Confident Deighton revises London 2012 sponsorship target
LONDON 2012 chief executive Paul Deighton believes the power of the Olympics is beating the recession.

CONFIDENT: Locog chief executive Paul Deighton believes £700m can now be raised in sponsorship revenue (Getty Images)
With its headquarters in the hit-hard financial and banking heart of Canary Wharf, Locog insist they are bucking the trend.
Just 24 hours after Visa was announced as the presenting partner of ‘Team 2012', in a deal worth an estimated £10 million, UPS were unveiled as the official logistics partner for the Games.
It takes the money raised from sponsorship to over £550 million - more than any other Olympic local organising committee - and Deighton believes more is to come.
"I've always, said from the very beginning, that I thought the range of sponsorship we'd raise would be between £650 and £700m," said Deighton.
"The success of the programme so far has encouraged us to shift to the right-hand end of that expectation.
"From the perspective of the overall economic environment I think people are planning for recovery, rather than managing through the worst of it.
"The momentum of our sponsorship programme and the excitement of the Olympics is a strong pull, despite the economic background.
"There is high probability that we are done on tier one sponsorships and we'll fill out tier twos in the next few months but most of the deals from now on will be tier three partnerships."
London's decision to sign up nearly £500m of sponsorship before the banking crisis one year ago seems either prudent or fortuitous.
And earlier this year their prior financial planning was praised by IOC member Denis Oswald during an evaluation commission visit.
UPS become the London 2012's fifth tier two partner after they signed up as lead logistics partner in a goods in kind deal worth between £15m and £20m.

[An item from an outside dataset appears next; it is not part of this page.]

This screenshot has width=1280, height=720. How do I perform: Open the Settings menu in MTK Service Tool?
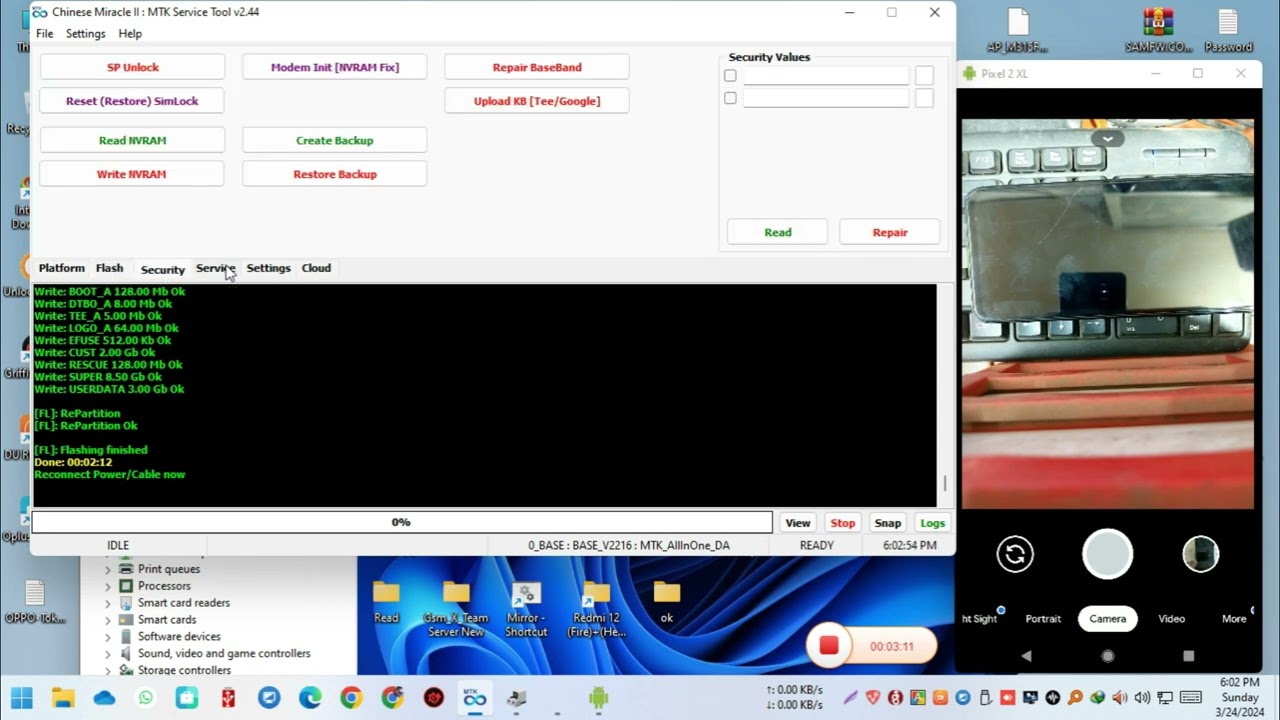[85, 33]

The US-based company performed the same role in Beijing last year - managing the shipping and delivery of more than 19 million items, ranging from athlete luggage to broadcast equipment.

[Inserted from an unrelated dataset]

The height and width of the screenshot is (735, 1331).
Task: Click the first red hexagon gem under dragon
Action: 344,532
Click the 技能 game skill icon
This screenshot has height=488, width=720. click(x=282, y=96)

"Getting the logistics right is absolutely critical," added Deighton.
"The Olympic Games is the biggest logisti cal operation there is. We are start-up organisation and needed to call the best guys.
"Some of these deals are about financial contributions but the significant advantage to us is the operational experience that UPS will bring.
"We absolutely need this service provided to us, so this deal is as good as cash, it's budget relieving."